#### Records shown
━━━
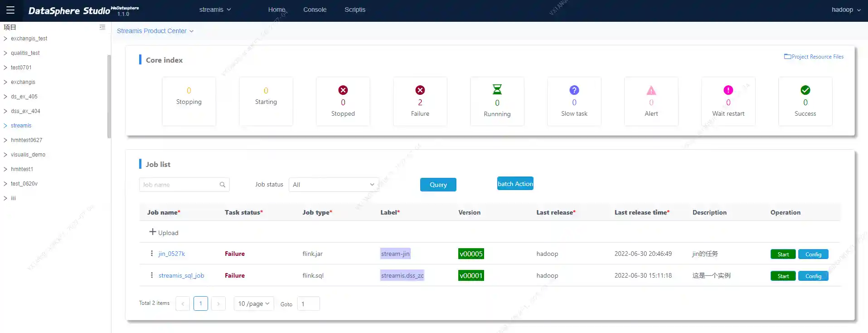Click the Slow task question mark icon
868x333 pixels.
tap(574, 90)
━━━
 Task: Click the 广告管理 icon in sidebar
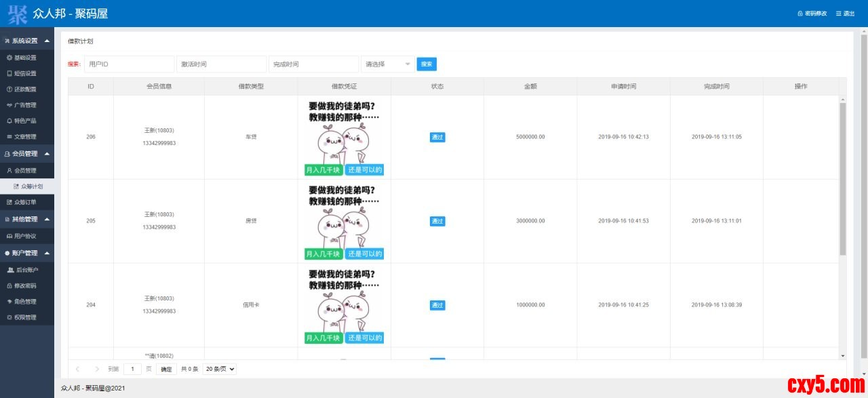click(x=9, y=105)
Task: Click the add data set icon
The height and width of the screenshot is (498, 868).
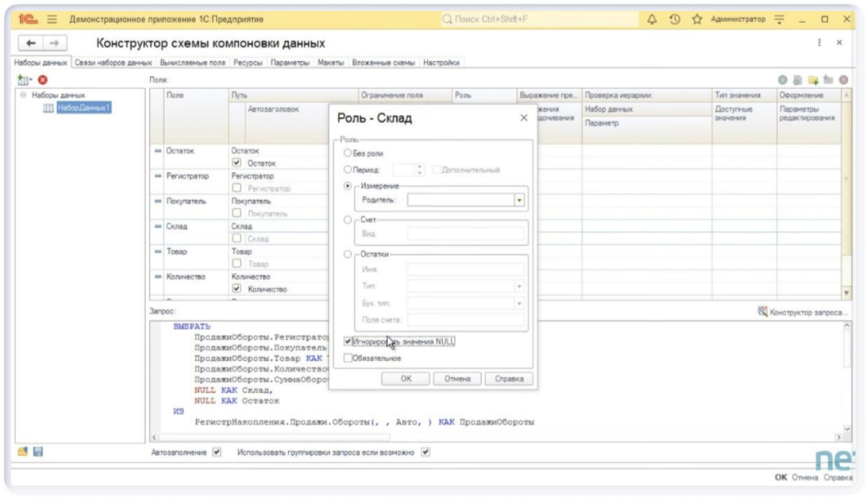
━━━
#### What to produce
Reproduce the lines above starting at the one with "Task: Click the 广告管理 icon in sidebar" and ending at the one with "The height and", both included, exactly and with no pictures.

#### Solution for this task
 Task: Click the 广告管理 icon in sidebar
click(x=9, y=105)
Task: Click the add data set icon
The height and width of the screenshot is (498, 868).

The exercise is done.